# Olympic Dragon Slaying Contest



## Snaga (Jun 17, 2007)

Which was the best?

Judging categories are:

Bravery
Style and panache
Strategic importance
Endurance and perseverance


----------



## chrysophalax (Jun 17, 2007)

That's right...pick on the Dragons, we're easy targets...*snarl* It's no wonder we're nearly extinct.


----------



## YayGollum (Jun 17, 2007)

Garn. Giving categories? Dang. oh well. After weighing things, I had to go with Bard. Maybe if I had more information about that Fram dude, I could have gone with him. 

For bravery, Bard wins by a lot because he, as far as I know, had zero experience with scariness of this level before, had plenty of examples of cowardice from his fellow Lakemen that he refused to copy, and, of course, their was a giant as well as flying and fire-breathing dragon coming at him, which would most probably make a large splash, even if he took it down.
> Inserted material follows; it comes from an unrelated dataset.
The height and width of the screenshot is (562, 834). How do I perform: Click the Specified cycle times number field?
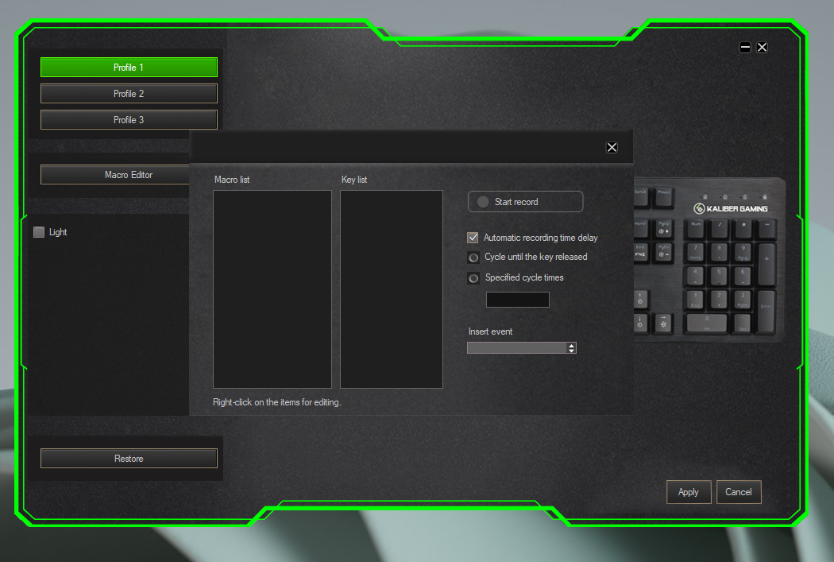tap(517, 300)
Turin elfbane was never brave, merely crazy. I don't know enough about the situations of Earendil and Fram, even though I'm sure that both of their dragon kills were scary.
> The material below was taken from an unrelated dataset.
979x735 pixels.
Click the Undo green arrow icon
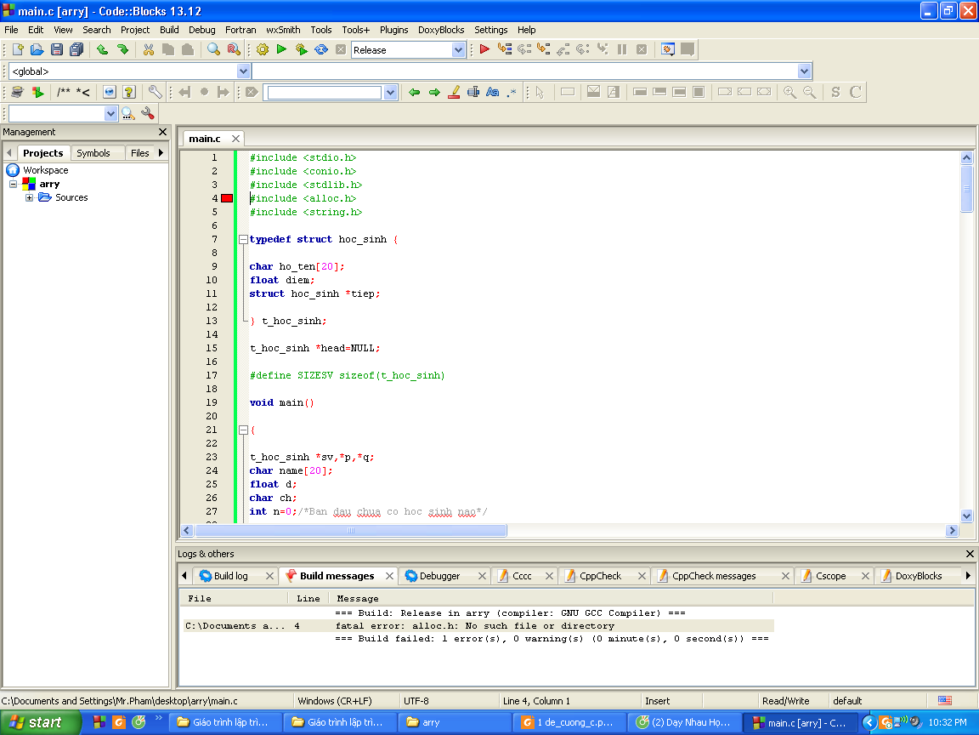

For style as well as panache, Bard easily wins. Everybody's running away. Nothing was making a dent in the dragon. The dragon was full of self-confidence. Bard, the superly cool guy, so unappreciated, nevertheless stared the dragon down, spotted the missing chink in the armour, winked at his girlfriend, kissed his black arrow for good luck, killed the monster with one hit, then nodded to himself and sauntered off to make himself a sandwich. Turin had no style or panache. Too simple, too boring. Earendil's fight probably looked pretty cool, but he didn't have enough of a personality. I don't know enough about Fram.

For strategic importance, Bard would be Number Two, which would still allow him to win in the end. "Oh, what if Sauron could talk Smaug into helping him out with taking over the world?" the evil torturer Gandalf wondered. Most people know about that. But Turin elfbane wins this one, since Glaurung was easily the scariest and could have been a lot more useful, in the end. When it comes to Earendil, no, this was during some war with a bunch of Ainur and Valinor-powered-upwards elves. Somebody would have gotten around to killing Ancalagon. Scatha's death didn't seem important at all, of course.
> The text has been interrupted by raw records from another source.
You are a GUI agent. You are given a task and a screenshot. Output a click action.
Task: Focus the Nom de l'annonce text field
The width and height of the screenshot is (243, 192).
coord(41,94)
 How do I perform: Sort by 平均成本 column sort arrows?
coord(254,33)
For endurance as well as perseverence, Bard also gets Number Two. He had all kinds of endurance for living among those annoying Lakemen for so long, then saving them? Why not? Turin elfbane wins this one, though, since he had to climb up that cliff, then wonder about what happened to one of his buddies, then see one get killed, and, as a matter of course, there was that gross smell to get closer to. Earendil easily loses, since he just had to wait for an opening while sitting around on his boat, then swing the thing under the dragon's belly, when the time seemed right. I wish that I knew more about Fram, especially for this one.


----------



## Snaga (Jun 18, 2007)

Turin

Bravery - 9 - Noone had ever gone up against a dragon one on one before.
Style - 2 - Sorry, but a sneaky thrust to the belly from a ravine is poor
Strategic importance - 5 - Too be honest, it was all too late
Endurance - 10 - Well to do that gorge traverse and then attack was pretty cool

Total: 26

Earendil

Bravery - 5 - Well, having all the birds on your side is a bit less brave.
Style - 9 - I guess the Silmaril shining, flying boat... not bad!
Strategic importance - 8 - Well this was a pretty important battle. Points deducted because I think the Valar would have sent _someone!_
Endurance - 8 - This battle went on all night! But then, he was riding around in a flying boat!

Total: 30

Fram

Bravery - 10 - This was just some fairly ordinary guy. Can hardly be faulted
Style - 1 - Not stylish enough to be reported
Strategic importance - 3 - Helped free the North of dragons, but still...
Endurance - 5 - Who can tell?

Total: 19

Bard

Bravery - 7 - Stood firm when all else dived for cover. But still, a long shot. Would he go up close and personal?
Style - 9 - A great shot!
Strategic importance - 9 - Smaug enlisted by Sauron would have turned the War of the Ring.
Endurance - 3 - Standing there and shooting. Doesn't win here I think.

Total: 28


So its a close call, but I'll give this one to Earendil!


----------



## YayGollum (Jun 18, 2007)

Well, I'd give a bit less to Earendil in strategic importance. Mostly because we don't get information in the way of how scary and destructive that Ancalagon dude could be. Sure, we read that he was the oldest of the flying dragons, but that could merely mean that he had dull teeth and was senile. I doubt it, but it's just as valid an opinion, due to missing facts. And, as was already pointed out, somebody would have killed the guy. Earendil just found a convenient point. Dragons aren't too difficult to kill. All of those regular humans and Dwarves killing the things, and this one was in a battle full of Ainur and Valinor-powered-up elveses.

Also, a few less points on endurance, too. Sure, it was a long battle, but what do we hear of Earendil's exploits, besides this one thing? Maybe there were lots of flying dragons. Who knows if any of those Balrogs could fly? Did he step off of his boat to kill anything on the ground? Who knows? Also, it's a superly magical boat. Who knows how much effort he had to put into navigating the thing? I don't.


----------



## cardanas (Jun 19, 2007)

Earendil, Ancalagon was the mightiest dragon...


----------